On China’s role in geopolitics:
“All of China’s policies are the fusion of commercial, technological, and military interests [into the] geopolitical. When these Chinese companies go around the world and give away money and invest in bad deals, it’s a geopolitical play. As an example, when they try to dominate industries from pharmaceuticals to rare earth minerals to solar panels to car batteries, they’re doing it not just because they want to make money, they’re doing it out of their national interest. So these issues are now interrelated….
“We’re already facing challenges with our military industrial base. Ultimately our national security is imperiled if we can’t source things either in the US or from an allied source. These issues are interrelated very closely.
“These priorities conflict. They say we want more solar panels, we want more electric cars. But then you turn around and say, the only people who make batteries at scale now and components for the solar panels are the Chinese. So we have to feed that industry. The same is true for they want to crack down on energy. They want to crack down on rare earth mineral mines and so forth in the US. All you are doing is just driving the global traffic to these other places.

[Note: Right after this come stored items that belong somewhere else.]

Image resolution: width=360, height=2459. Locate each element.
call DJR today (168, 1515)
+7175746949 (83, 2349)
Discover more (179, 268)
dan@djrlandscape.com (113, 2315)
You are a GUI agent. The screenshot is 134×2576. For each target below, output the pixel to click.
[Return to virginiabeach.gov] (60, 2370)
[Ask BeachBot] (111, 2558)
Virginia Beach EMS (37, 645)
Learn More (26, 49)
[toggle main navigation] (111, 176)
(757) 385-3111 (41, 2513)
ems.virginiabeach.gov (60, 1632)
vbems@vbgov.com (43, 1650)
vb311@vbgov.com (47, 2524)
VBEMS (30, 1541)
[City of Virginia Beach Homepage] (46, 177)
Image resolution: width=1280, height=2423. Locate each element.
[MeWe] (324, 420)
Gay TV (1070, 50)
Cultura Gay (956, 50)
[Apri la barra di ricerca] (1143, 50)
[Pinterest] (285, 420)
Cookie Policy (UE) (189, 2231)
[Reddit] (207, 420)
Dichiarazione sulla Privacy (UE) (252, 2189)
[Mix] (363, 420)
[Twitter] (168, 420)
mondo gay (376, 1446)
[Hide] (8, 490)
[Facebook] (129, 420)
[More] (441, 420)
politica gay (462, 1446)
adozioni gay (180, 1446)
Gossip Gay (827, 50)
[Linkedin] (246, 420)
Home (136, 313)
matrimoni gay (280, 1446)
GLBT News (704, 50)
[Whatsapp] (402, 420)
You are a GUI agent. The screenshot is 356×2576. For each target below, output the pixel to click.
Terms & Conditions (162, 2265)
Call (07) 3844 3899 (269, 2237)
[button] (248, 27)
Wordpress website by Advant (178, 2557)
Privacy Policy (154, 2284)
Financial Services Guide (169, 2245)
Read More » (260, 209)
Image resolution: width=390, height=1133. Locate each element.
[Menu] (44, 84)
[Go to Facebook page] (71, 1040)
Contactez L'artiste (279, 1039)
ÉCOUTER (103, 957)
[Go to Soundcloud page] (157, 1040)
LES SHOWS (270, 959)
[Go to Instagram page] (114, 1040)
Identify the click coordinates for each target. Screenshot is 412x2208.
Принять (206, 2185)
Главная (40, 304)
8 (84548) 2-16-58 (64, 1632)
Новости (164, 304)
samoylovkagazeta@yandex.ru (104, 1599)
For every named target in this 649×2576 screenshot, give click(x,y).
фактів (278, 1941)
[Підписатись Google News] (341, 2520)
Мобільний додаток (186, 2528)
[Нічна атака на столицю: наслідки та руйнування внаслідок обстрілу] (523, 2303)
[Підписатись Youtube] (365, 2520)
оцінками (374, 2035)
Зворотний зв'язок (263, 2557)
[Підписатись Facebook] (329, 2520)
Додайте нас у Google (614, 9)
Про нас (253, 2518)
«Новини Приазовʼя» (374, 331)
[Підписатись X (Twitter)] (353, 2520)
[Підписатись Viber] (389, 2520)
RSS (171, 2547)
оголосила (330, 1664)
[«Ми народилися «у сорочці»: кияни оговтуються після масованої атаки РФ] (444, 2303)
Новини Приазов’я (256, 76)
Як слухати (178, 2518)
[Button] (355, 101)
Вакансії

“Every time we don’t pump a gallon of oil, that’s a gallon we’re buying from some other country. That’s probably not a democracy. It’s 50/50 whether they’re even an ally. We’re certainly not creating American jobs as a result of it. So you’ve got this climate agenda that isn’t just nonsensical from an economic standpoint, but runs directly contrary to our national interests. In essence, it is empowering our adversaries.”
On a potential China-Taiwan conflict:
“The Chinese have reason to be concerned that if they invade Taiwan, it won’t turn out well. I don’t think the Chinese have had a war in a long time. We talk a lot about the Chinese, but we are still quite capable militarily of inflicting tremendous damage, and they can’t afford it. It would probably bring down the Communist Party if they failed.
“The only thing that I think could cause the Chinese to move faster than they want to or are comfortable with is if there’s some sort of an independence move inside of Taiwan that they think they’ve got to respond to. The best thing we can do is to continue to equip Taiwan to defend itself and to have the assets we need to be able to live up to our commitments to come to their defense. I don’t think there’s anything ambiguous if we do that.”